West Bank Settlement Housing Starts Rise by 40%
The number of new housing starts in Jewish settlements in the West Bank rose by 40 percent last year, the activist group Peace Now said.
Some 68 percent of the new construction is in settlements that are outside the blocs Israel likely will keep in any future peace deal, Peace Now said in its report issued Monday.
The group’s figures are higher than the estimates from Israel’s Central Bureau of Statistics, which according to Peace Now does not include illegal construction and relies on reports from local authorities. The Israeli government as of Tuesday evening had not commented on the Peace Now report.
According to Peace Now, the 2014 construction in the settlements included 3,100 residential units, including 2,671 permanent structures.

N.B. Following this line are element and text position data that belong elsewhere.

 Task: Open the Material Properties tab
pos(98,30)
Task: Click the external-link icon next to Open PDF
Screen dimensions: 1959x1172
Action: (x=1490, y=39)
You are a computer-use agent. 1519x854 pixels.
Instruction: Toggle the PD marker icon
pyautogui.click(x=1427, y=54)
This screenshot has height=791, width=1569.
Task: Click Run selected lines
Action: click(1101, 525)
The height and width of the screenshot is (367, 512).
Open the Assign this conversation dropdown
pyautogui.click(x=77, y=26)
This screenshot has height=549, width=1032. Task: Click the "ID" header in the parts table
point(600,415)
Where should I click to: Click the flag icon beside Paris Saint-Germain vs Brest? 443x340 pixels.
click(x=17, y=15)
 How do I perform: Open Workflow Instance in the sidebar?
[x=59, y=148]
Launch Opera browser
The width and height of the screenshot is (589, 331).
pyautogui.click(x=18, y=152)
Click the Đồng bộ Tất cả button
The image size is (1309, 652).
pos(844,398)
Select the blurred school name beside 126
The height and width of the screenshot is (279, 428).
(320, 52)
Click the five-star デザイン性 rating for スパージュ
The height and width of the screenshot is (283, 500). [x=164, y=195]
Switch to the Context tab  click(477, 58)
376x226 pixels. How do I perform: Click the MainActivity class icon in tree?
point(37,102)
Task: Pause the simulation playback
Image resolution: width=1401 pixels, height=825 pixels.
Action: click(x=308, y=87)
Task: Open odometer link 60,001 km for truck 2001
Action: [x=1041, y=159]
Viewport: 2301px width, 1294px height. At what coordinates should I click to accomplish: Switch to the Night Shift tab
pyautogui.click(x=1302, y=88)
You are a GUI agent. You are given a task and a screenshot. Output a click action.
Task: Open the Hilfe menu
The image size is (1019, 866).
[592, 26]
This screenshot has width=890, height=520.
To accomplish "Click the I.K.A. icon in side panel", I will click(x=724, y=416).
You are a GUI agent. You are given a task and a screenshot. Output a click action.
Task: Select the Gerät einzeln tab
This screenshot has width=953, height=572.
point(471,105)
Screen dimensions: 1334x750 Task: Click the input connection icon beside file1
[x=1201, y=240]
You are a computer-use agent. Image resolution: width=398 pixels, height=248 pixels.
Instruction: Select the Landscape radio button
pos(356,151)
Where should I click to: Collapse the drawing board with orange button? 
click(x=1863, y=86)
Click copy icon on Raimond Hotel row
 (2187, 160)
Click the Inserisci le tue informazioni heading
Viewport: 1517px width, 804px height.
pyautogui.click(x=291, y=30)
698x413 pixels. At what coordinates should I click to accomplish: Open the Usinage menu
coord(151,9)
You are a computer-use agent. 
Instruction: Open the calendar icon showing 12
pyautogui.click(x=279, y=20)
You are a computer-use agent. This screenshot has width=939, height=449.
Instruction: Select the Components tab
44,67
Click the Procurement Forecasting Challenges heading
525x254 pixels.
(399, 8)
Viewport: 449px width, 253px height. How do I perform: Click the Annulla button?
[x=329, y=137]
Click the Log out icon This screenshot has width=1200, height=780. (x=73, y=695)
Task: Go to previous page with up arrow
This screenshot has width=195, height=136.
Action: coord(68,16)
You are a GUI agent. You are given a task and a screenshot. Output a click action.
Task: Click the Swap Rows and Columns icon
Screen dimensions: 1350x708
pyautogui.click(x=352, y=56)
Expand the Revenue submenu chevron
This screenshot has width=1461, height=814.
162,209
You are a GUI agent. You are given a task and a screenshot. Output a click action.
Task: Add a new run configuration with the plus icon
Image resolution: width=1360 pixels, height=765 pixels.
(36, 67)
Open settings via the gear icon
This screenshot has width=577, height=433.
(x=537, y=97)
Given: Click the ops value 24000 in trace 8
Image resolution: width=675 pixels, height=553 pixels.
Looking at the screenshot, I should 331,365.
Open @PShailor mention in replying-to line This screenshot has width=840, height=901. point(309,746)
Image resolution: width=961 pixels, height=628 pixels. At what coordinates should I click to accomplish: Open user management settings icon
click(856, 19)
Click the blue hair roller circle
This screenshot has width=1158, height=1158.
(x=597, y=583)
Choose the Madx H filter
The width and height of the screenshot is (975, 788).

Some 287 of the units, or 9 percent, were built in illegal settlement outposts, the group wrote.
In addition, 165 public buildings were erected, such as kindergartens, educational institutions and synagogues, and 92 industrial and agricultural structures were built. Tenders for 4,485 residential units were published in 2014, up from up from 3,710 in 2013 and 1,774 in 2010.
In addition to those tenders, on Jan. 30, tenders for another 450 units in the West Bank were issued, Peace Now said. Those units had been proposed in tenders but were not sold and were never built.
“Tender publication (some repeated tenders) eventually halted the (Israeli-Palestinian peace) negotiations and led Secretary of State John Kerry to withdraw his efforts,” the report said.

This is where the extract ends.